MARIETTA - A Marietta man, upset over a civil case in Wood County, is now challenging his subsequent arrest in Marietta.
Jeremy Richards, 39, of 100 Cisler Lane, Apt. C8, has filed several documents in Washington County Common Pleas Court, requesting documents and making complaints against the three arresting officers.
According to the police report from his arrest, the Marietta Police Department received a call Oct. 31 from the office of Wood County Family Court Judge Darren Tallman. Richards had allegedly told an employee at the judge's office that he planned to kill himself with a gun.
Sgt. Len Ritchie, Patrolman John Hanson and Patrolman Jon Blasko responded to Richards' apartment building and eventually arrested him for disorderly conduct/ cease and desist. The report says the officers found no weapons on him but that Richards then failed to respond to orders and wouldn't cease his "turbulent behavior." There was also a note that he was difficult to book at the jail and that he made "anti-government statements" to law enforcement.
Richards names all three officers in the filing, accusing them of "terroristic threatening, kidnapping, bullying, and fabrication of charges" among other things; however, the documents do not make it clear if Richards is suing or simply filing a complaint against the officers.
"There was no crime committed and I was falsely arrested," he said in the filing. "If we allow police to continually abuse people it won't be long till (it's) someone close to you falsely arrested."
Though Richards is being represented by public defender Ray Smith for his criminal trial regarding the arrest, he does not have representation in his civil filings. All of the documents filed thus far have been handwritten on ruled paper.
In the initial document, filed Nov. 2, he does ask that the officers be disarmed and "placed on leave until this matter is resolved."
Capt. Jeff Waite of the Marietta Police Department said the three officers are still working.
"I don't believe the officers did anything wrong," said Waite.
However, he declined to comment further because both the civil complaint filed by Richards and the criminal case against him are still pending.
Ritchie, Hanson and Blasko did not return messages seeking comment.
In subsequent filings, Richards also takes issue with at least three emails that were sent by the Marietta Police Department to police and city employees warning them that Richards was a danger. He claims the police were trying to intimidate him and make him feel unsafe by sending the messages.
"This email pictures me and my truck and license plate number and alarming accusations and hearsay," he wrote.
The email received by all city personnel contained a photograph of Richards and his vehicle. It began: "EXTREME CAUTION!!!!!!!! Known to Carry Weapons."
According to an earlier email that was only sent to MPD personnel, Richards had told officers that he has a "long gun" in his apartment.
Richards said in his court paperwork those emails have had a damaging effect.
"Even my landlord was aware of (the) email," he said in one filing.
According to the police, the emails were sent out after Richards was observed in a city parking lot photographing employee vehicles.
Finally, Richards states he has not received requested documents.

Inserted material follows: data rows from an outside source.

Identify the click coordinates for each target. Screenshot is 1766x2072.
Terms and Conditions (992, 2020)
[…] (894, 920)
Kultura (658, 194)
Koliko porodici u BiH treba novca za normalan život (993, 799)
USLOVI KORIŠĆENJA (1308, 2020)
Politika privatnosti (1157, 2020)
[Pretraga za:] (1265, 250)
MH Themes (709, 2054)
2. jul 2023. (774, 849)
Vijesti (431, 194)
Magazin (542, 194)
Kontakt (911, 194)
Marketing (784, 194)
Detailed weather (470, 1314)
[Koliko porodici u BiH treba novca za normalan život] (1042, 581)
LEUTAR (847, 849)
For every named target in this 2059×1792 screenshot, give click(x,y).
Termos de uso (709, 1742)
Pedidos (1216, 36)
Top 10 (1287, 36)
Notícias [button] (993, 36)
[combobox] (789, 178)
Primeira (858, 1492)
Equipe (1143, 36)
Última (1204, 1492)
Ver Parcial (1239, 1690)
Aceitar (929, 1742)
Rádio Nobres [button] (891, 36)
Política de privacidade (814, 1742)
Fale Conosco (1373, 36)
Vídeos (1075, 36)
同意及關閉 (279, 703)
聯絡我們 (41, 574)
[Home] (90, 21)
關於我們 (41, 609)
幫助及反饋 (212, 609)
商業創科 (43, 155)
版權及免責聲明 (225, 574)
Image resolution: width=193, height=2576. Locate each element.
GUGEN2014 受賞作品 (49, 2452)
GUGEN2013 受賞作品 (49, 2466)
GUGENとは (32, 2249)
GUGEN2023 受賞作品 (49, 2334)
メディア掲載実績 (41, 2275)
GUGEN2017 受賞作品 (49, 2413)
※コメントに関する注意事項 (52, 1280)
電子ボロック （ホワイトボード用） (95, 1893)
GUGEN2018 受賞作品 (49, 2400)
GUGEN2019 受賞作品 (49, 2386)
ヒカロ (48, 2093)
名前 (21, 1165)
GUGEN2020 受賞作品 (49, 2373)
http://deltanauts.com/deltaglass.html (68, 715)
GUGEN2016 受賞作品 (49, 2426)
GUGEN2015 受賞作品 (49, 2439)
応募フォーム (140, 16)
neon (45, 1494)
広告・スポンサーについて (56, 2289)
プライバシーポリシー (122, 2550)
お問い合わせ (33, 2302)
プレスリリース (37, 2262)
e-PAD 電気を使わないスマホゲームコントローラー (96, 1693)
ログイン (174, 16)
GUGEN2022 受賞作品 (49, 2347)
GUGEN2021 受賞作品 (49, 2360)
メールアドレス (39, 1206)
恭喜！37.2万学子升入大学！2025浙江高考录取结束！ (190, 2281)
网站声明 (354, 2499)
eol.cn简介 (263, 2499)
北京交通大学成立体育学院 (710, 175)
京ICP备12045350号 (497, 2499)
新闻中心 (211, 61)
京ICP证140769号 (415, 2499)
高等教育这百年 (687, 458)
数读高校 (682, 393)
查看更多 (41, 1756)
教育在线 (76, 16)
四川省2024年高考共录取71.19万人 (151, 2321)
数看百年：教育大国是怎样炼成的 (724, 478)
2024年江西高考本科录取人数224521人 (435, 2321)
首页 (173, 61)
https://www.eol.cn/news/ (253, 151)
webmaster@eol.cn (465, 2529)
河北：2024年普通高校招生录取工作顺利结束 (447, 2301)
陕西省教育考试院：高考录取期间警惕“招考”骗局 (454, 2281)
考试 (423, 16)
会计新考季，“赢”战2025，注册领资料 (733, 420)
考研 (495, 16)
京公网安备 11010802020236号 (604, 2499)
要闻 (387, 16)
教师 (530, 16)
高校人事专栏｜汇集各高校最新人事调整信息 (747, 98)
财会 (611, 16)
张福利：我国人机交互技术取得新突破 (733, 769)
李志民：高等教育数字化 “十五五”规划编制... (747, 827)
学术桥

Specifically, he has asked for personnel files for the three officers, a copy of the police report and video and audio footage of the arrest. The Marietta Police Department said they have not furnished the records.
Waite said the department does not videotape all arrests and he did not believe a tape existed of Richards' arrest.
He referred questions about the other public records to Marietta City Law Director Paul Bertram III.
Bertram initially said that public employees' personnel files are not public record.
However, Dan Tierney, a spokesman for the Ohio Attorney General's office, said personnel files are public records, although certain information within them, such as Social Security numbers, must be removed before they can be viewed.
Richards specifically requested disciplinary actions, which the Ohio Sunshine Law also stipulates as public record.
Contacted again, Bertram changed his answer, saying that while employee personnel files are public record, Richards has not been given the files because defendants in criminal proceedings can not seek records through a public records request. Rather criminal defendants and those involved in civil lawsuits must go through discovery.
"In any litigation which is civil litigation there is a process of discovery. He could potentially file something through the court and the court would make a decision," said Bertram.
Richards also said in a Nov. 16 filing that he has not been given a copy of the police report from his arrest. However, Smith said the MPD has since provided his office with that document.
In that filing, Richards also asked for a cash settlement, though no amount was given.
Bertram has filed a motion for dismissal, stating that the plaintiff failed "to state a claim upon which relief can be granted."
"I'm not sure what he is asking for," said Bertram.
The initial filing seemed to be more of a request for discovery than an actual complaint, he said in the motional for dismissal.
Washington County Common Pleas Court Judge Susan Boyer has denied the motions to continue and motions to change venue. She has not ruled to dismiss the case to date.
Richards didn't return a message seeking comment this week.
The only criminal charge listed for Richards in Washington County is the disorderly conduct/cease and desist charge.
Officials with Wood County Circuit Court would not provide information about any criminal charges there without an official request, which has now been made by The Marietta Times.
Richards does have a pending case involving child support in Wood County.